From 7df68335689e4b4b2487abbaec10f4b0d1d329fc Mon Sep 17 00:00:00 2001
From: Jason Ertel <jason.ertel@securityonionsolutions.com>
Date: Mon, 4 Apr 2022 15:58:53 -0400
Subject: [PATCH] Add unit tests for Urlhaus; remove placeholder whois analyzer

---
 .gitignore                                    |  1 +
 salt/sensoroni/files/analyzers/build.sh       |  2 +-
 salt/sensoroni/files/analyzers/helpers.py     | 18 +++---
 .../sensoroni/files/analyzers/helpers_test.py | 28 +++++++++
 salt/sensoroni/files/analyzers/pytest.ini     |  5 +-
 .../files/analyzers/urlhaus/urlhaus.py        | 53 +++++++++--------
 .../files/analyzers/urlhaus/urlhaus_test.py   | 57 +++++++++++++++++++
 .../files/analyzers/whois/__init__.py         |  0
 .../files/analyzers/whois/requirements.txt    |  1 -
 salt/sensoroni/files/analyzers/whois/whois.py |  6 --
 .../files/analyzers/whois/whois_test.py       | 13 -----
 11 files changed, 127 insertions(+), 57 deletions(-)
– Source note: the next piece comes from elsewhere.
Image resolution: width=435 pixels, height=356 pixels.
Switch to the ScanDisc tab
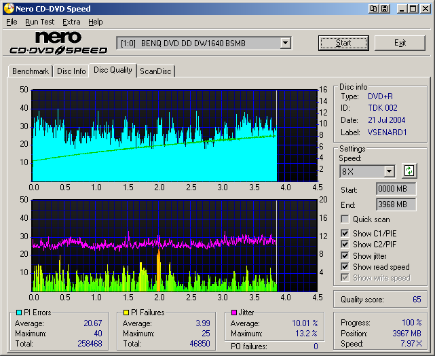tap(155, 71)
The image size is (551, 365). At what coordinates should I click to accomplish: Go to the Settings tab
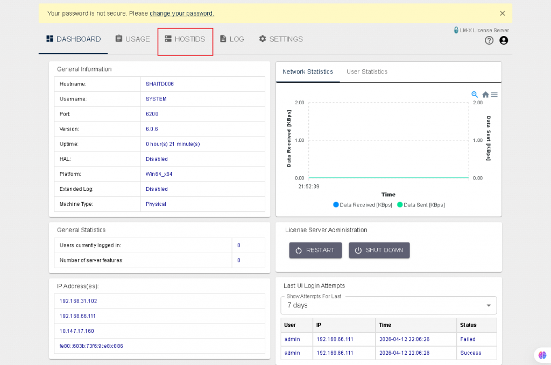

 create mode 100644 salt/sensoroni/files/analyzers/helpers_test.py
 create mode 100644 salt/sensoroni/files/analyzers/urlhaus/urlhaus_test.py
 delete mode 100644 salt/sensoroni/files/analyzers/whois/__init__.py
 delete mode 100644 salt/sensoroni/files/analyzers/whois/requirements.txt
 delete mode 100644 salt/sensoroni/files/analyzers/whois/whois.py
 delete mode 100644 salt/sensoroni/files/analyzers/whois/whois_test.py

diff --git a/.gitignore b/.gitignore
index 62c791cc2..83e6035cd 100644
--- a/.gitignore
+++ b/.gitignore
@@ -63,3 +63,4 @@ __pycache__
 .pytest_cache
 .coverage
 *.pyc
+.venv
\ No newline at end of file
diff --git a/salt/sensoroni/files/analyzers/build.sh b/salt/sensoroni/files/analyzers/build.sh
index 99840918b..c9c408f01 100755
--- a/salt/sensoroni/files/analyzers/build.sh
+++ b/salt/sensoroni/files/analyzers/build.sh
@@ -11,5 +11,5 @@ if ! which pytest &> /dev/null || ! which flake8 &> /dev/null ; then
 	exit 1
 fi
 
-flake8 "$TARGET_DIR" --show-source --max-complexity=10 --max-line-length=200 --statistics --doctests
+flake8 "$TARGET_DIR" --show-source --max-complexity=10 --max-line-length=200 --statistics --doctests --exclude .venv
 pytest "$TARGET_DIR" "--cov=$TARGET_DIR" --doctest-modules --cov-report=term --cov-fail-under=90 --cov-config=${HOME_DIR}/pytest.ini
diff --git a/salt/sensoroni/files/analyzers/helpers.py b/salt/sensoroni/files/analyzers/helpers.py
index e71033dc8..4a82def9b 100644
--- a/salt/sensoroni/files/analyzers/helpers.py
+++ b/salt/sensoroni/files/analyzers/helpers.py
@@ -1,24 +1,22 @@
-import os
 import json
-import inspect
+import os
+import sys
+
 
 def checkSupportedType(meta, artifact_type):
     if artifact_type not in meta['supportedTypes']:
-        sys.exit("No supported type detected!")
+        sys.exit(126)
     else:
         return True
 
 
-def loadData(artifact):
-    request_data = json.loads(artifact)
-    artifact_value = request_data['value']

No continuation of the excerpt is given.